One last thing I’d like to comment on in connection with the Dothraki language is its case system “directly inspired by Russian”. To many American students of Russian, its case system seems exotic and complicated. And there is some truth to that. In terms of the sheer number of cases, Russian is rather unremarkable, as it has a modest six cases (nominative, accusative, genitive, dative, instrumental and prepositional/locative). For comparison, some other languages may have as many as 20-25 cases, and Tabasaran (a Northeast Caucasian language of Dagestan) has a record of 46 cases! But there are two other respects in which Russian case system presents a difficulty for a foreign learner. First, Russian is a fusional language, meaning that its morphemes express more than one notion each. Thus, the morphemes expressing case also carry the information about number and declension class.

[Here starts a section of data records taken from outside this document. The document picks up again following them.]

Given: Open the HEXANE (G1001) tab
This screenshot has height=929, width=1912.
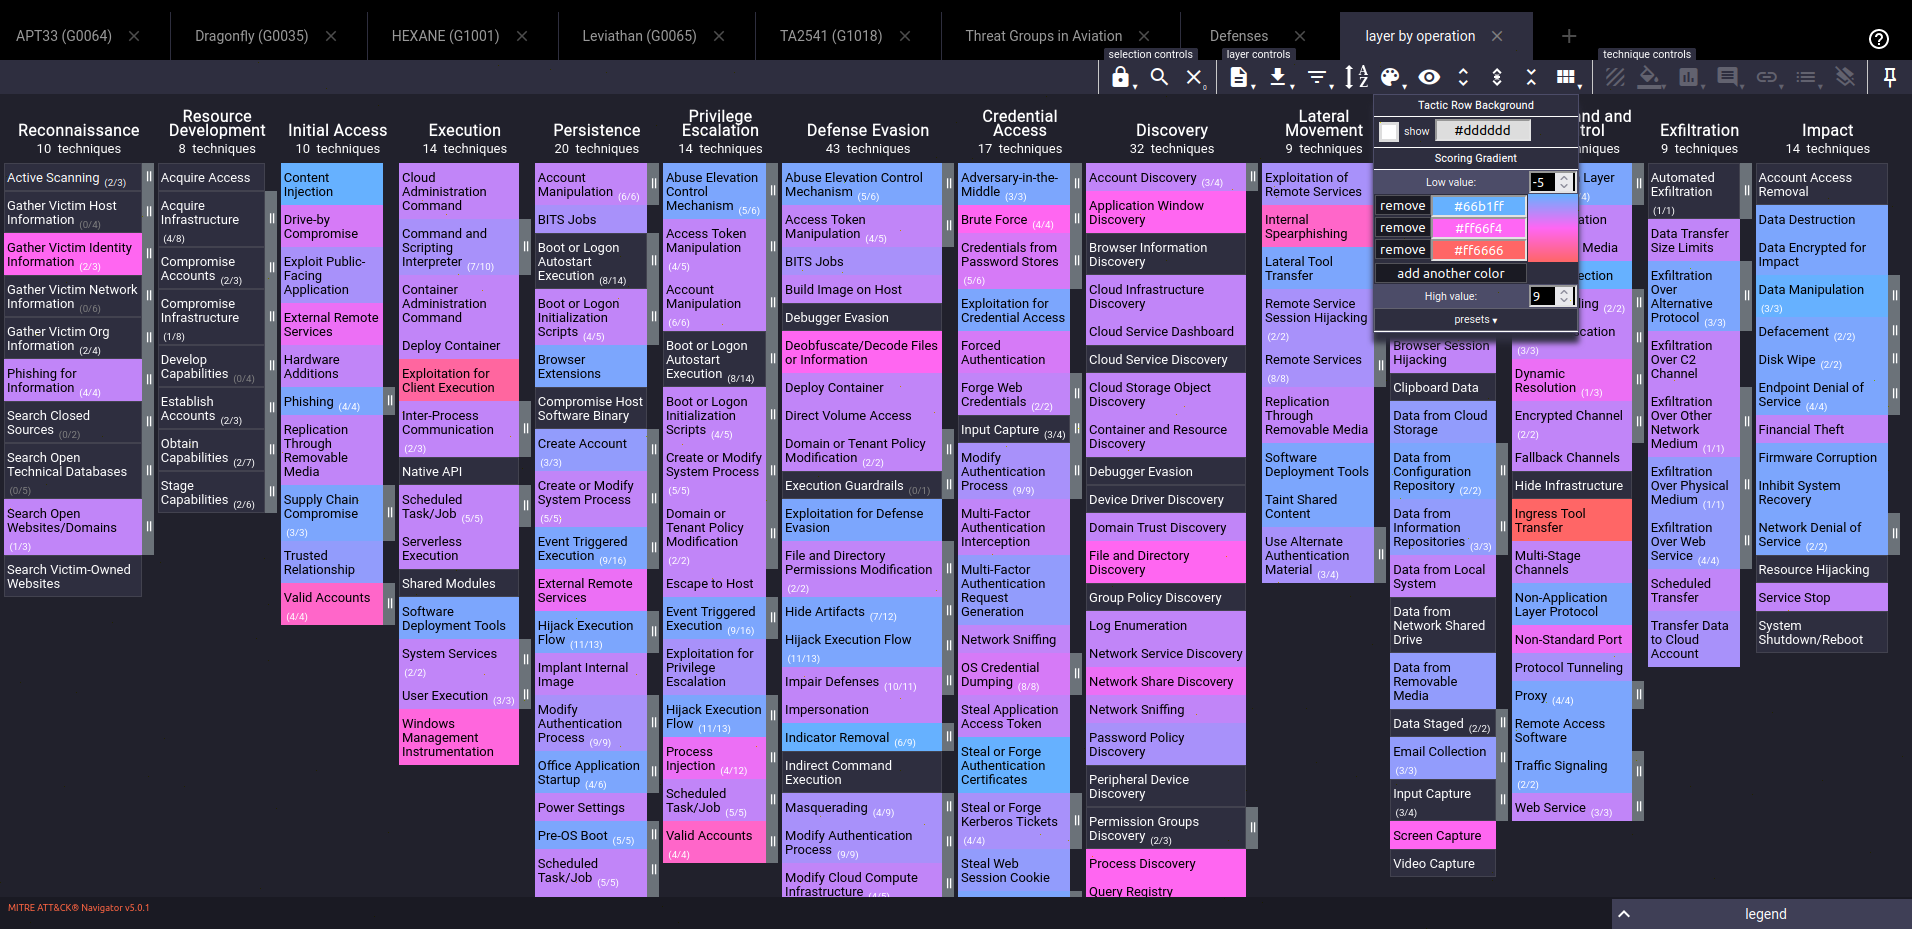Looking at the screenshot, I should click(445, 36).
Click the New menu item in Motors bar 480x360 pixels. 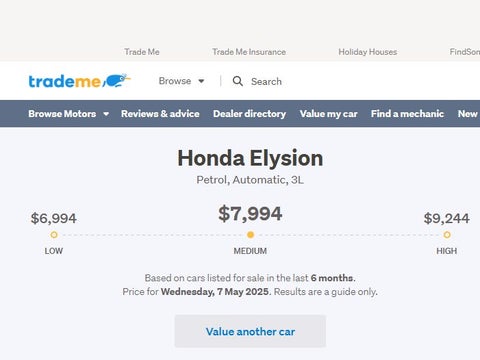click(x=468, y=114)
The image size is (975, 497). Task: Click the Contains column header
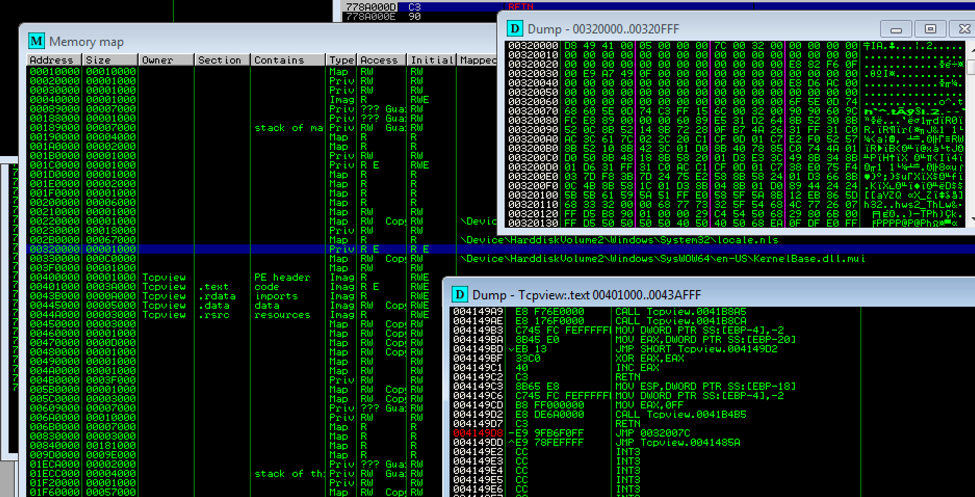pyautogui.click(x=288, y=60)
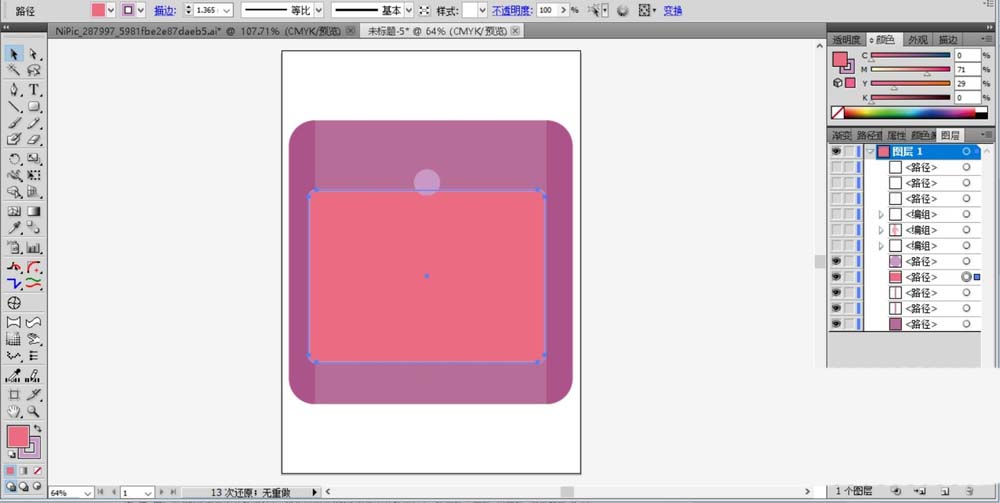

Which brings us to the fact that there are at least four different patterns of declension for Russian nouns. For example, the genitive singular of the noun kniga ‘book’ is knig-i, and of the noun stol ‘table’ — stol-a. As you can see, different morphemes express the genitive singular of these nouns — -i vs. -a — because these nouns belong to different declension patterns.

Another complication of the Russian case system is in where each of the cases is used. For example, the genitive case form knigi can be used for possessors (oblozhka knigi ‘cover of a book’), for objects of negated verbs (Ja ne chital knigi ‘I didn’t read a book’) and for objects of certain non-negated verbs (Ja izbegaju knigi ‘I avoid a book’), as well as for complements of (certain) numerals (tri knigi ‘three books’). Similarly, the instrumental case is used not only for instruments (Ja udaril ego knigoj ‘I hit him with a book’), but also for natural forces (Vetrom razbilo okno literally ‘By the wind was broken a window’), for nominal predicates (On byl pilotom ‘He was a pilot’), for objects of certain verbs (On upravljal fabrikoj ‘He managed a factory’) and of certain nouns (torgovlja narkotikami ‘trade in drugs’), for objects of some prepositions (za knigoj ‘behind a book’), as well as for subjects of passive sentences (Kniga napisana pisatelem ‘The book is written by a writer’). Thus, it is next to impossible to come up with a common denominator for a Russian case. Naturally, this makes it extremely difficult for a foreign learner to master the Russian language. And I wonder how many of these complications have been carried over into the Dothraki language.